Não Feche Os Olhos
7 Uni-Duni-Tê
Notas iniciais
Ps: Esse capítulo é só mais uma aventura com a nossa querida Manu e o nosso príncipe André *-*
– Eu também preciso te fazer uma pergunta. –
– Pergunte primeiro então. -
– Não, tive uma idéia idiota. Vamos fazer o seguinte, no ‘três’ os dois perguntam ao mesmo tempo pode ser? – Balbuciei a cabeça.
– Não acha isso muito infantil? – Estreitei os olhos e ele sorriu com o corpo.
– Não mais infantil que fechar os olhos e fazer ‘uni-duni-tê’ entre os sabores das barras de cereal. – Ele apreciava debochar de mim. Isso era irritante, mas estranhamente engraçado.
– Cale a boca e comece a contar! – Tentei expressar raiva. Não acredito que ele tinha assistido aquele escândalo.
– Um...
– Dois... – Enchi os pulmões me preparando para a pergunta.
– Três!
– Porque você estava me evitando nesses últimos dias? – Nós dois dissemos cada palavra ao mesmo tempo. – Eu evitei? Foi porque você começou! – E novamente respondemos como se tivéssemos ensaiado aquela cena.

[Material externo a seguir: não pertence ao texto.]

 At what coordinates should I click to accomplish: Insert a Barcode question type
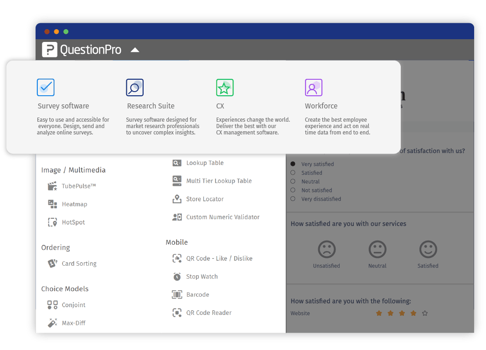click(197, 295)
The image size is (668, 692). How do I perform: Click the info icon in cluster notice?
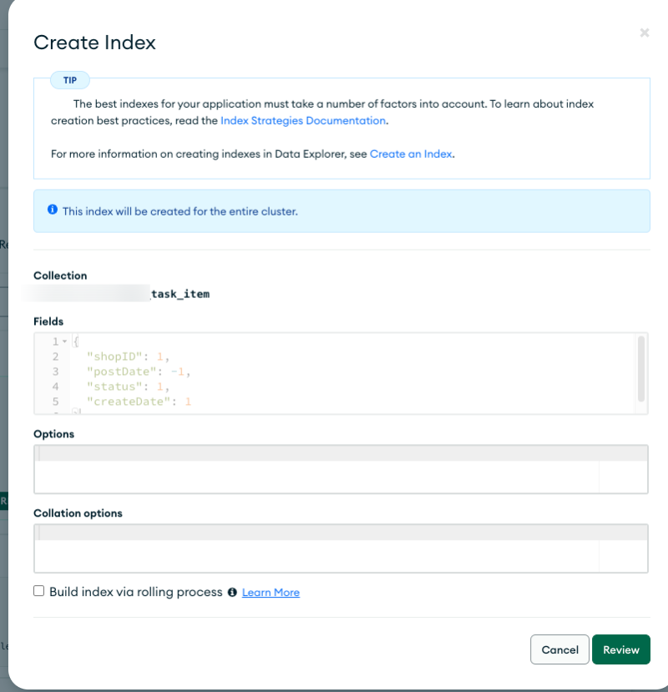pyautogui.click(x=53, y=210)
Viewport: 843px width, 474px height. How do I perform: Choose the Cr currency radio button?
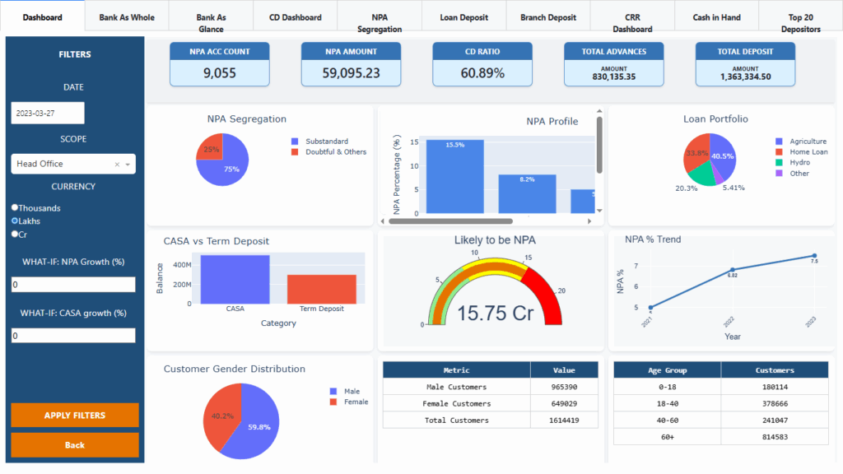click(15, 235)
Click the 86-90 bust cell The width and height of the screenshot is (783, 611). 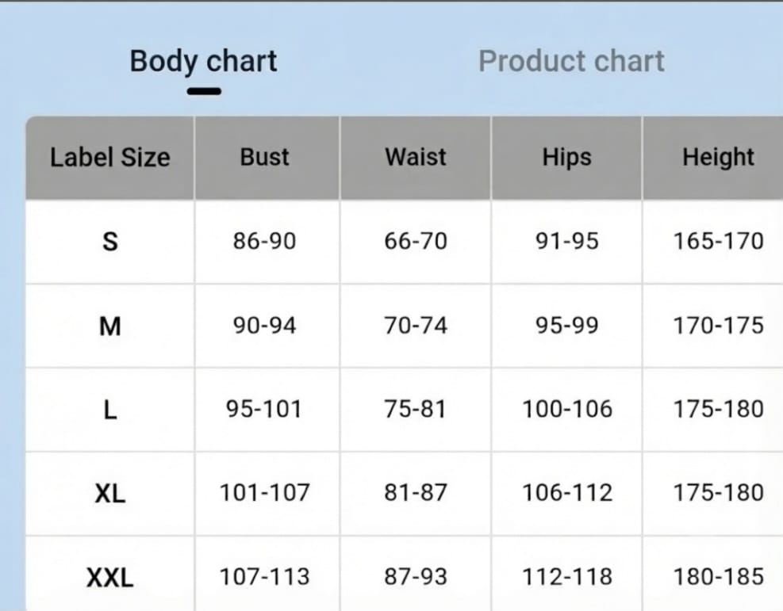click(265, 242)
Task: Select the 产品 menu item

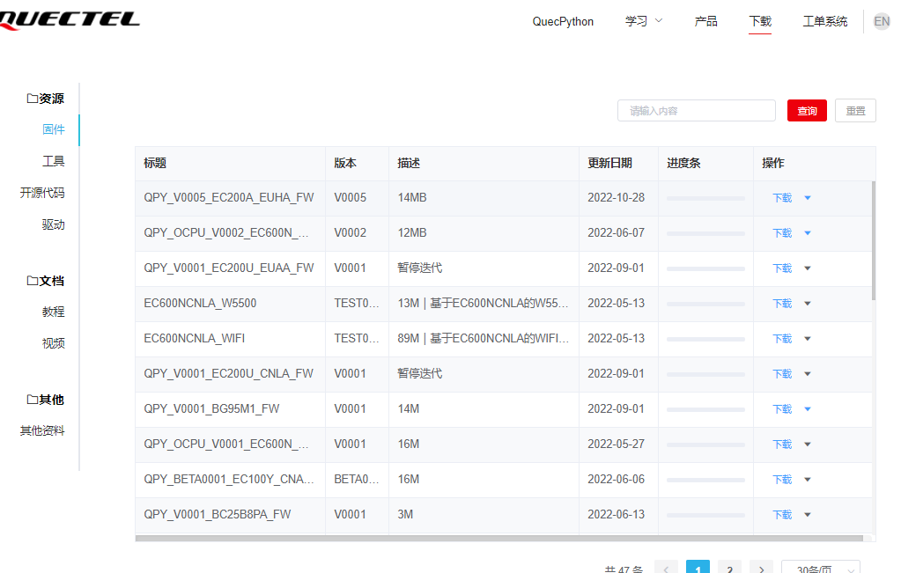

– Ok, chega de repetir o que eu digo. Quer responder direito a isso? Pelo o que eu me lembre, te cumprimentei um dia aí na semana passada e você mal respondeu. Simplesmente sumiu. – Justifiquei a minha pergunta. Ele sorriu maliciosamente e ainda assim era um sorriso lindo.
– Moça, eu trabalho aqui. Naquele dia me encheram de serviço e mal tive tempo pra respirar. Eu ia me desculpar na hora que vi você abrindo aquela porta, – ele apontou pra saída da biblioteca – Mas você não me esperou falar. E ainda nem olhou pra mim quando me despedi de você. Achei que estava brava comigo ou algo parecido e com seu misterioso dom de aparecer e desaparecer em lugares sem ser notada, não senti autoconfiança suficiente para ir procurar você. E nas raras vezes que a via, ficava sem graça em questionar o porquê de estar brava. – Ele parecia sincero. Encontrou meu olhar e fez um biquinho. – Mesmo tendo sido um mal entendido, me desculpa por ter parecido que estava te evitando?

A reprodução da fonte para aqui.